*** EXTRACTED RECORDS ***

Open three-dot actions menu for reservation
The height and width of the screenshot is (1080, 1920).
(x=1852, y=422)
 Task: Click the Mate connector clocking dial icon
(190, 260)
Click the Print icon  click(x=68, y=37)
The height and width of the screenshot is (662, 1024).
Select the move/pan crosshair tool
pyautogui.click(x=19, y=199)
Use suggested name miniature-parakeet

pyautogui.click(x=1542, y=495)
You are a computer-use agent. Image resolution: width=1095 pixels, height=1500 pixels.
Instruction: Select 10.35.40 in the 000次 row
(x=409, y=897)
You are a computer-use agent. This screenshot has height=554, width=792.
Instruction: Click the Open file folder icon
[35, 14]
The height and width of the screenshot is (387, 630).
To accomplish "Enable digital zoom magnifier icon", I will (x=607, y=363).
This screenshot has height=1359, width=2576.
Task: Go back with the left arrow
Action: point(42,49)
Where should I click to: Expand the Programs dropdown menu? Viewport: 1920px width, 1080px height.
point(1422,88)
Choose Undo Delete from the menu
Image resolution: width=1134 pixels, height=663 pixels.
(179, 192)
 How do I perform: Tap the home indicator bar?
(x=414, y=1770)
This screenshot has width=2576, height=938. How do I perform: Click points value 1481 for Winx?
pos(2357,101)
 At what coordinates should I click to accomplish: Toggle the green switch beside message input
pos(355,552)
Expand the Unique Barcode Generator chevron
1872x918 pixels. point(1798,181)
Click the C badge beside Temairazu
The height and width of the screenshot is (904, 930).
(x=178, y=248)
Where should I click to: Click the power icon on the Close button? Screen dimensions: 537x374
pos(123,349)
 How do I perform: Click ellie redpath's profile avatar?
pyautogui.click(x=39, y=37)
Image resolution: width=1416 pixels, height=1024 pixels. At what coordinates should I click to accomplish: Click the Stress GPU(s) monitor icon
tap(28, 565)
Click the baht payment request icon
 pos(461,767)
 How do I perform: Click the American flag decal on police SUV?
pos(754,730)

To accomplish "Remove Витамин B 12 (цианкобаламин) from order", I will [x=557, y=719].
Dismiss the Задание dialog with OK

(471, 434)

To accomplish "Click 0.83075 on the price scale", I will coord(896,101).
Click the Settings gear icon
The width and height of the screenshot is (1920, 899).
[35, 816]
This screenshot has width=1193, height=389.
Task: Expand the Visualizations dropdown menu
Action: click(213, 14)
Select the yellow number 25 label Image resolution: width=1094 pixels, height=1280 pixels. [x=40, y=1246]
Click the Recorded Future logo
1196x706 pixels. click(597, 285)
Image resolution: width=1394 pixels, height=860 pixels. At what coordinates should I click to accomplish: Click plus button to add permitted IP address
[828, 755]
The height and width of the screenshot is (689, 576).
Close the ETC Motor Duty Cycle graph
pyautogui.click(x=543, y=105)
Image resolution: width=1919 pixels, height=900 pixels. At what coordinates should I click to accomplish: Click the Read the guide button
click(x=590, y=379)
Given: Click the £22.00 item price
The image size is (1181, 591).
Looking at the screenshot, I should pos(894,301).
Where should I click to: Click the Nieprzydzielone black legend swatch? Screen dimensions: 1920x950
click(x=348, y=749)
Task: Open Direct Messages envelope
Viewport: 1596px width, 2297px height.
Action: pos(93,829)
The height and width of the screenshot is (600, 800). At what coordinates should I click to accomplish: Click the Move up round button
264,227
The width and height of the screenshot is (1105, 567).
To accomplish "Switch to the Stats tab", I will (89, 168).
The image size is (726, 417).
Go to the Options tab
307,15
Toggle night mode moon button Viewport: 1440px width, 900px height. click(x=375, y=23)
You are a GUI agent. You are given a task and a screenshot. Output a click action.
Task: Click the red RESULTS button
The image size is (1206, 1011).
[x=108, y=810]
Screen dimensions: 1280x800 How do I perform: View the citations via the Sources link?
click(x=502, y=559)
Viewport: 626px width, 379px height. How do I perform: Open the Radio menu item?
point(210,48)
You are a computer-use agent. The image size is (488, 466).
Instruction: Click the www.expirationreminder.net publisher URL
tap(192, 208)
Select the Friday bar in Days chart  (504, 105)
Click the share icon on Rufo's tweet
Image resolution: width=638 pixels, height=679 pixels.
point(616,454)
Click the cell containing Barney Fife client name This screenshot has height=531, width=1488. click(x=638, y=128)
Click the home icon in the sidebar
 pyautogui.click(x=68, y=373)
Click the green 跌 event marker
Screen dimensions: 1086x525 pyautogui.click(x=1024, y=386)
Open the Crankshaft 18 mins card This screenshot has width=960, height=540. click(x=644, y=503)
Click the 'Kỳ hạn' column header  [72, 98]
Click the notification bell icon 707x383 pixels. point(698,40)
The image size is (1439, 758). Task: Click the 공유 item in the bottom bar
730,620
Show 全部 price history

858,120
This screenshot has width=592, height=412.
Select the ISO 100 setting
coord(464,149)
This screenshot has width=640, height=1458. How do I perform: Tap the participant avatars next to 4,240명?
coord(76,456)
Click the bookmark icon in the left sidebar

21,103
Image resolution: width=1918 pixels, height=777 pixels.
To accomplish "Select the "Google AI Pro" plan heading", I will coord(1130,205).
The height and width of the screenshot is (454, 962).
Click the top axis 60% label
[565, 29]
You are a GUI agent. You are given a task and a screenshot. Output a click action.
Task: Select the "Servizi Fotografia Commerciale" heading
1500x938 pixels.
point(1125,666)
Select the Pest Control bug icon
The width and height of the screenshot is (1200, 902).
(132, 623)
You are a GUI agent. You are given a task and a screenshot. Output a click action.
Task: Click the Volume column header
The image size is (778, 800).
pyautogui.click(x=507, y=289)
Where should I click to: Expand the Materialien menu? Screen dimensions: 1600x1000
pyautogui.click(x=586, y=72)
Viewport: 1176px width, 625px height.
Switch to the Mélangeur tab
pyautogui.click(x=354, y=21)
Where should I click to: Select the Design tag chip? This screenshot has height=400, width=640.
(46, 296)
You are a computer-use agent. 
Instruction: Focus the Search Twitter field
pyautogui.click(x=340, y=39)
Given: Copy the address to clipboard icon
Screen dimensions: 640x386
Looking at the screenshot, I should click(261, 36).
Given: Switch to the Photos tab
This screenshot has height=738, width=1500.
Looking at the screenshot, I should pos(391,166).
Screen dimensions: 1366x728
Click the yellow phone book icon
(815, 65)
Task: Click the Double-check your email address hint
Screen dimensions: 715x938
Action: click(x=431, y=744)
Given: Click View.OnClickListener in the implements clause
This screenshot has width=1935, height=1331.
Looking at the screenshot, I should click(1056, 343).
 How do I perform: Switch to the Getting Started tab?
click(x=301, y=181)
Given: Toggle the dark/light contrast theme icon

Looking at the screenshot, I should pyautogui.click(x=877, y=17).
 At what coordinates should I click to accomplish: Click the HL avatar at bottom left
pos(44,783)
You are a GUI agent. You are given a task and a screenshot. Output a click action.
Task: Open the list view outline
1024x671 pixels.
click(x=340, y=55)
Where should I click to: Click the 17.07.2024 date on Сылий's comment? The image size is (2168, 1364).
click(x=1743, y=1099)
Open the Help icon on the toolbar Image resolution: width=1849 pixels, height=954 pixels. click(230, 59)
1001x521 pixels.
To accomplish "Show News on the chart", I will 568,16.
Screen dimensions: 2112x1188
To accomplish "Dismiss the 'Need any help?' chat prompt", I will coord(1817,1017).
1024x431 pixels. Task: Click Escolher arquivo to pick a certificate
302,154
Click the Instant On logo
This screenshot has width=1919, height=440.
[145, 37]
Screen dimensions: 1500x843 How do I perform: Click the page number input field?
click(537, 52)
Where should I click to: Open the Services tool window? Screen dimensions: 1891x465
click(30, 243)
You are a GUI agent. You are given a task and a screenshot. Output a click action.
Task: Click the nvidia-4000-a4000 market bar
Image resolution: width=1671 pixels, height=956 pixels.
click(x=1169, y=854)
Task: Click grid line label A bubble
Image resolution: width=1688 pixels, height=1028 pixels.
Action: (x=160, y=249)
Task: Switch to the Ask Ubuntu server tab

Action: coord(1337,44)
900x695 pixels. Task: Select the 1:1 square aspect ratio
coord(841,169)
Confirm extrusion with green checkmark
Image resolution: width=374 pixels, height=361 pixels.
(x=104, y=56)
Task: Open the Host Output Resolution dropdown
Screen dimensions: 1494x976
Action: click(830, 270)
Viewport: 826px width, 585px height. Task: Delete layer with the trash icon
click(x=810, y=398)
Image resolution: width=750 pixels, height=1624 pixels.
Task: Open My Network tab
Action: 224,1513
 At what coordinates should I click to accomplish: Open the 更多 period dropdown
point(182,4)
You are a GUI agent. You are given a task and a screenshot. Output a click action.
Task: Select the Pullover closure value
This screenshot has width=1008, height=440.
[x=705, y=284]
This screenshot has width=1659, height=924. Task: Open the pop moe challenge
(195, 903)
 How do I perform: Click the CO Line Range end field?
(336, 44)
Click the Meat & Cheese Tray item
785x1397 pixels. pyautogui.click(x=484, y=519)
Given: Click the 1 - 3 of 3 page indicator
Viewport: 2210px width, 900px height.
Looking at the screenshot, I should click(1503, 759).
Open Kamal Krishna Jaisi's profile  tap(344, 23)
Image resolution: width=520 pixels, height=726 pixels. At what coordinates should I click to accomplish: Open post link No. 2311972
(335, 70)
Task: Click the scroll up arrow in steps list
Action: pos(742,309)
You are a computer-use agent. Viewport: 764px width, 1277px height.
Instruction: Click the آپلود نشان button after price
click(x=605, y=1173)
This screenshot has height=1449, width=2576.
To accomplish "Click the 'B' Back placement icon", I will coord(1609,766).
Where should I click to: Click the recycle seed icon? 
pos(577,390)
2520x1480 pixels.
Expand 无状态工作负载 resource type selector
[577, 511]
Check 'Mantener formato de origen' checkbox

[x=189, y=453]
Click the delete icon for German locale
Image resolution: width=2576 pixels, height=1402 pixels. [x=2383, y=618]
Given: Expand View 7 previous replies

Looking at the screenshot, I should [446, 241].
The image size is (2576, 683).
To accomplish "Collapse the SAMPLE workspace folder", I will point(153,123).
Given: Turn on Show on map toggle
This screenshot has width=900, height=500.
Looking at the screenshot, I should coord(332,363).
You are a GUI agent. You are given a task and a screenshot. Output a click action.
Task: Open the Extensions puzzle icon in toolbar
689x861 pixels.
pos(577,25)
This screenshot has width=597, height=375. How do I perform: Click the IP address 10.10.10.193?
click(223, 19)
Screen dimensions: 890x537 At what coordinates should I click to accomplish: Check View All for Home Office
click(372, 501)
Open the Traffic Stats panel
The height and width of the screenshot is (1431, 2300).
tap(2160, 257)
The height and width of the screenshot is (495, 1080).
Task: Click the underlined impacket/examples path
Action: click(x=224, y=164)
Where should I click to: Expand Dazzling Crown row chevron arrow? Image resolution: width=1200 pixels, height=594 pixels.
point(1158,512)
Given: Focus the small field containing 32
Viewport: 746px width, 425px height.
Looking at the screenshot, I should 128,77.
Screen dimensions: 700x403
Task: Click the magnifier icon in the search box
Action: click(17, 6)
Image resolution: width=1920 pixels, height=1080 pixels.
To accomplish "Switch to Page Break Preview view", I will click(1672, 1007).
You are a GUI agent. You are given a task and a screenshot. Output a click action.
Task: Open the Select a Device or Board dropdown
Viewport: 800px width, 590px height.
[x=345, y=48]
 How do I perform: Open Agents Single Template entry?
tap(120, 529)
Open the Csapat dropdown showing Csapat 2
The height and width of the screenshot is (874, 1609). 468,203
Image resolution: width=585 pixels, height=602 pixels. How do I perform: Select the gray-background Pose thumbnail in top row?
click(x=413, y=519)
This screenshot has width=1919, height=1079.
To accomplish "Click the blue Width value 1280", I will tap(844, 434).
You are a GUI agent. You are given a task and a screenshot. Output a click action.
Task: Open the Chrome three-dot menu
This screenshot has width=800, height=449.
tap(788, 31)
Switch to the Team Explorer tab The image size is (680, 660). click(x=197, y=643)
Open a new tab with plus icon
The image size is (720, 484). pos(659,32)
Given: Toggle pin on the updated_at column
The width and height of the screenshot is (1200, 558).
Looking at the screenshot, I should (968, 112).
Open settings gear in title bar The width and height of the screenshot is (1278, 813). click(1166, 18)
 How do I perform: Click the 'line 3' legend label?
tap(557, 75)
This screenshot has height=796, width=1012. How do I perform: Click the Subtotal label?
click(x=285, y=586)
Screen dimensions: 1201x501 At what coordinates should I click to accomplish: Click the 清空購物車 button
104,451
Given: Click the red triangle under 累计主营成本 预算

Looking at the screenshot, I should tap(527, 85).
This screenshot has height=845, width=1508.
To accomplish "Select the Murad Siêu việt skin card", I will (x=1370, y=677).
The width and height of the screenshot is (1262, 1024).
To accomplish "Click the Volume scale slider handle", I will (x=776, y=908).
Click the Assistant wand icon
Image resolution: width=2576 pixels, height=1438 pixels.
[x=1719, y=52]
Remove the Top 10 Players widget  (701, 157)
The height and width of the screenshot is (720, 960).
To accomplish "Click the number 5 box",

***

BRIEF: Repeat the lines word for word, starting with the line that contains "How do I perform: Switch" and ending after the line that contains "click(x=340, y=55)".

RESPONSE TO THIS EXERCISE:
 How do I perform: Switch to the Getting Started tab?
click(x=301, y=181)
Given: Toggle the dark/light contrast theme icon

Looking at the screenshot, I should pyautogui.click(x=877, y=17).
 At what coordinates should I click to accomplish: Click the HL avatar at bottom left
pos(44,783)
You are a GUI agent. You are given a task and a screenshot. Output a click action.
Task: Open the list view outline
1024x671 pixels.
click(x=340, y=55)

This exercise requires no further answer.